Data provided
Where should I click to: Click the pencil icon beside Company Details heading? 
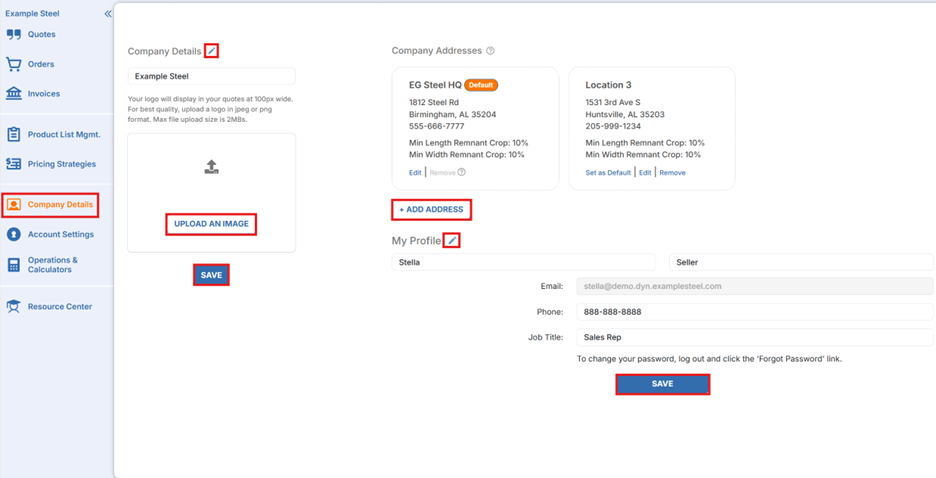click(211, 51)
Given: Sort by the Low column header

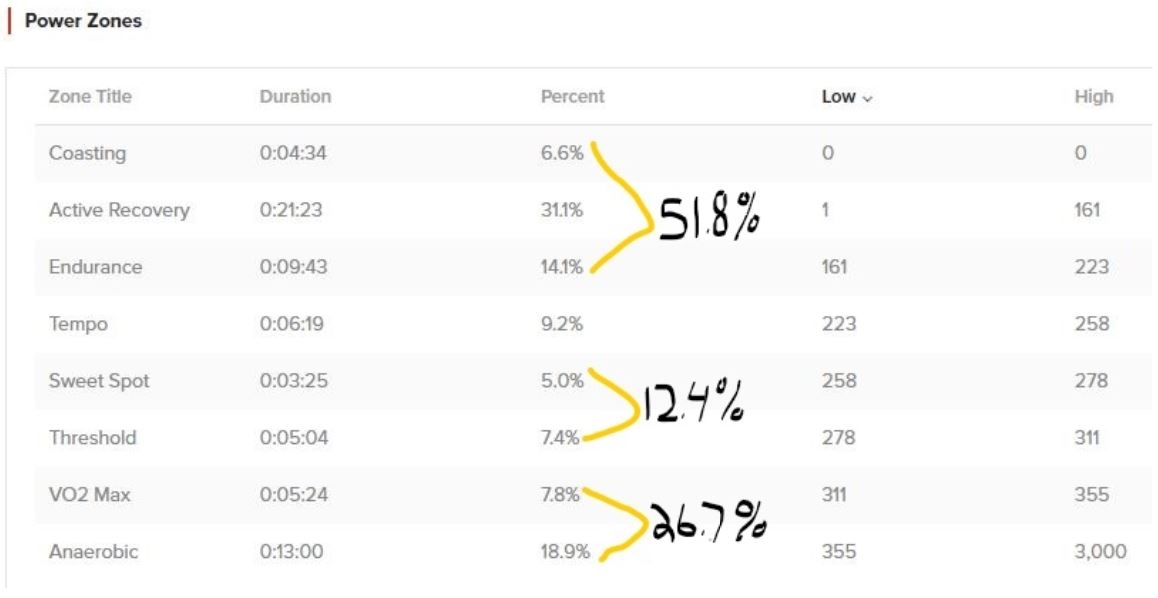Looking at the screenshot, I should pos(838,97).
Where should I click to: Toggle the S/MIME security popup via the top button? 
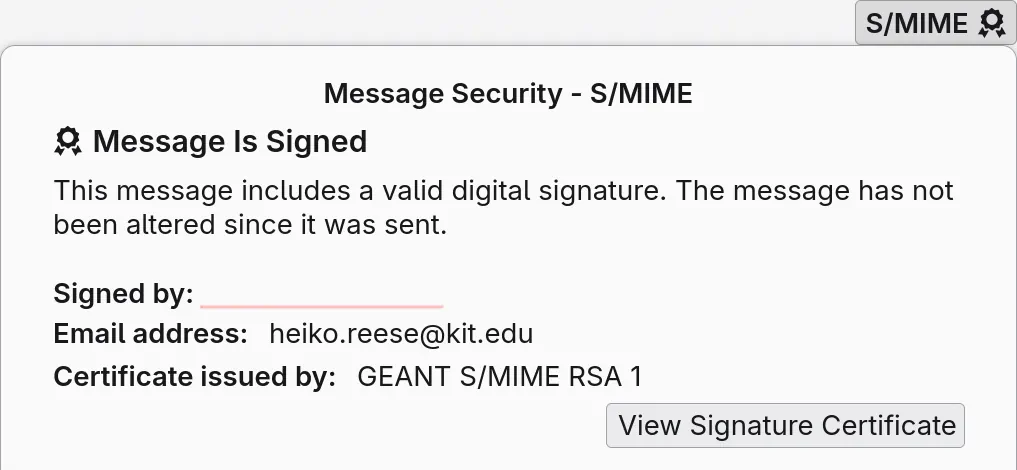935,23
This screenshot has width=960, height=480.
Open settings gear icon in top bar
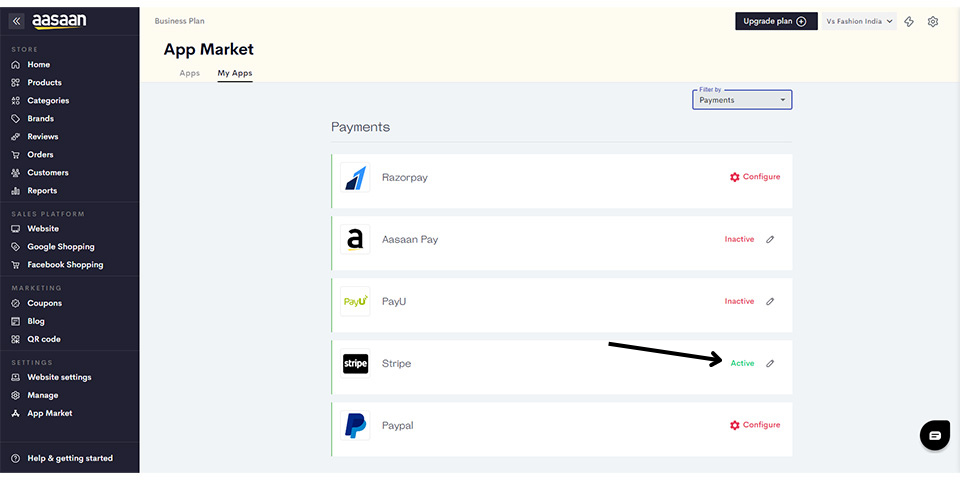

==

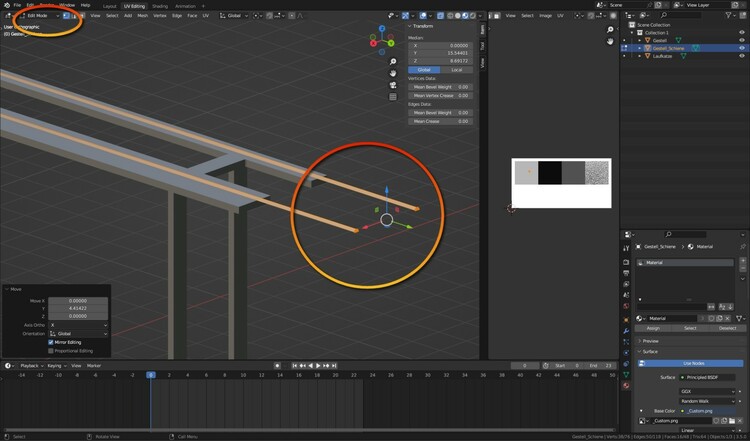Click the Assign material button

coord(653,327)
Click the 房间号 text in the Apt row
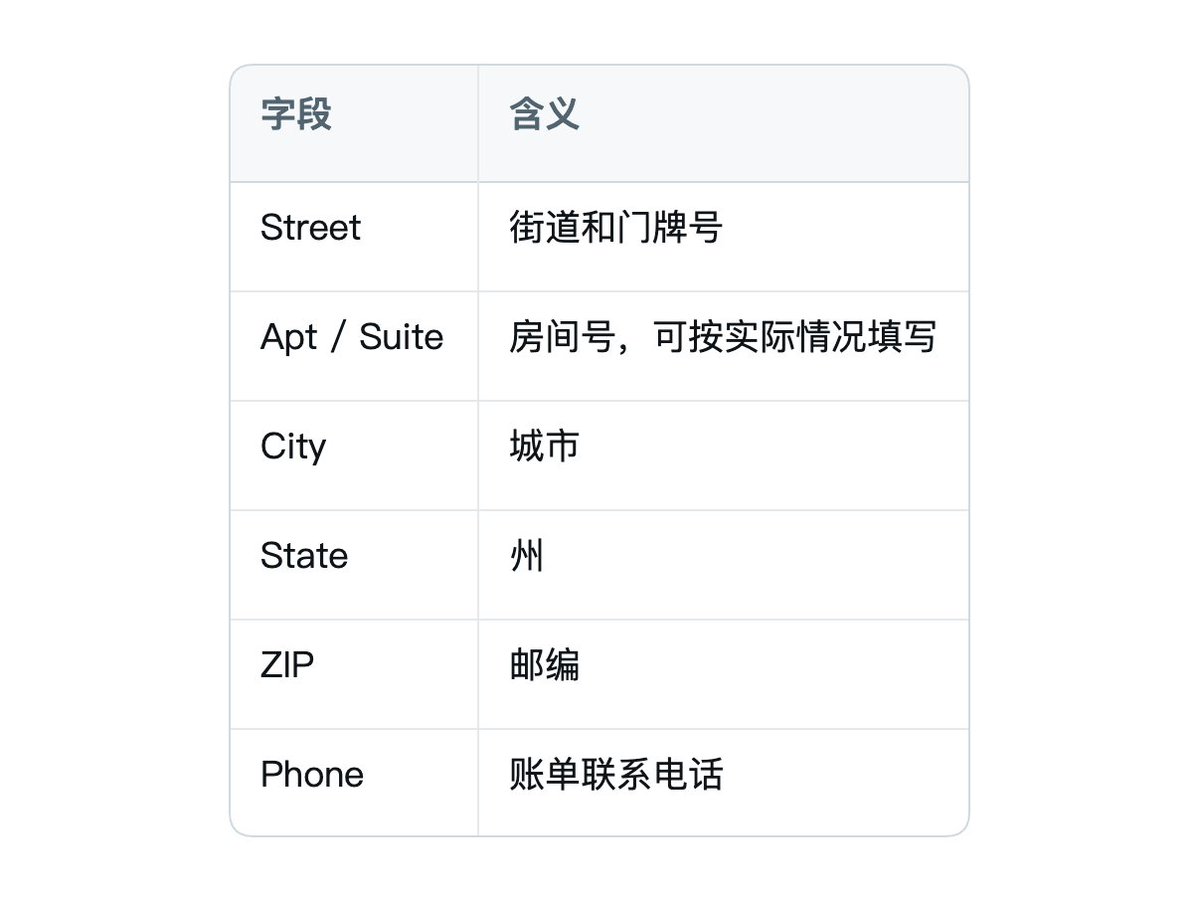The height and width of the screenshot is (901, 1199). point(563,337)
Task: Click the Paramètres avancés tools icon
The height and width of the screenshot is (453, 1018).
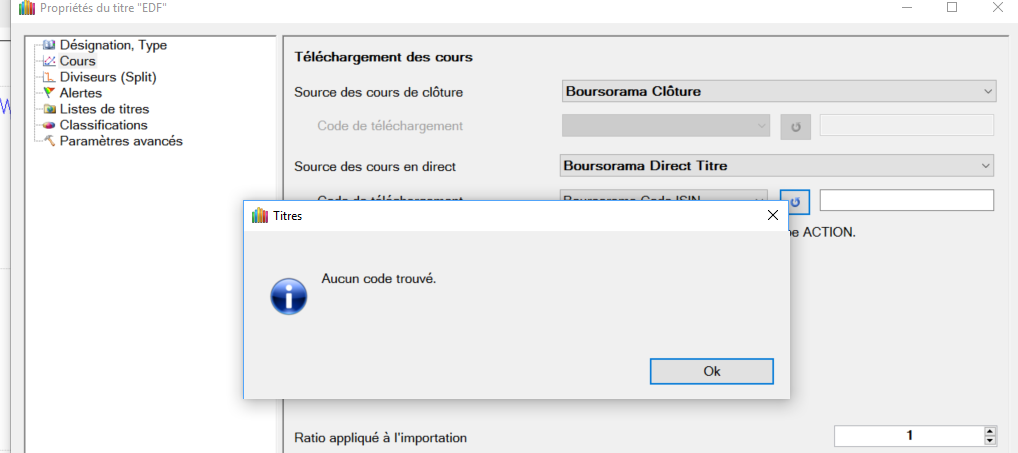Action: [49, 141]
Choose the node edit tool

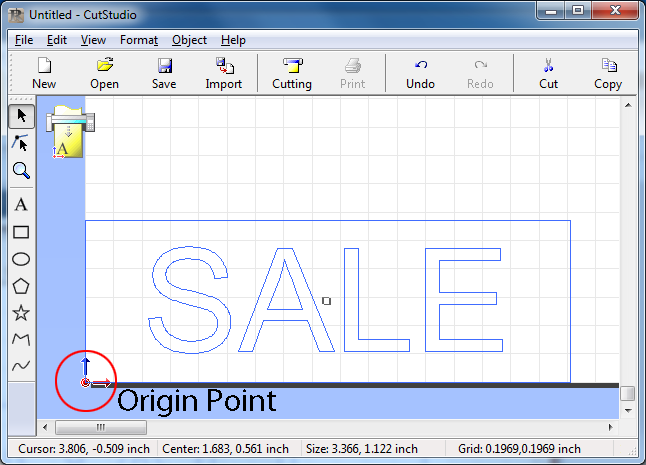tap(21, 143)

...

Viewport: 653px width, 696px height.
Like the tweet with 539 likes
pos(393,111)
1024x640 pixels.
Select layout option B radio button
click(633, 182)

What you will do
Would you please copy, word for word, everything above from the line containing "This screenshot has width=960, height=480." down to the line containing "Open settings gear icon in top bar", those two lines included?

Response for this exercise
This screenshot has width=960, height=480.
Open settings gear icon in top bar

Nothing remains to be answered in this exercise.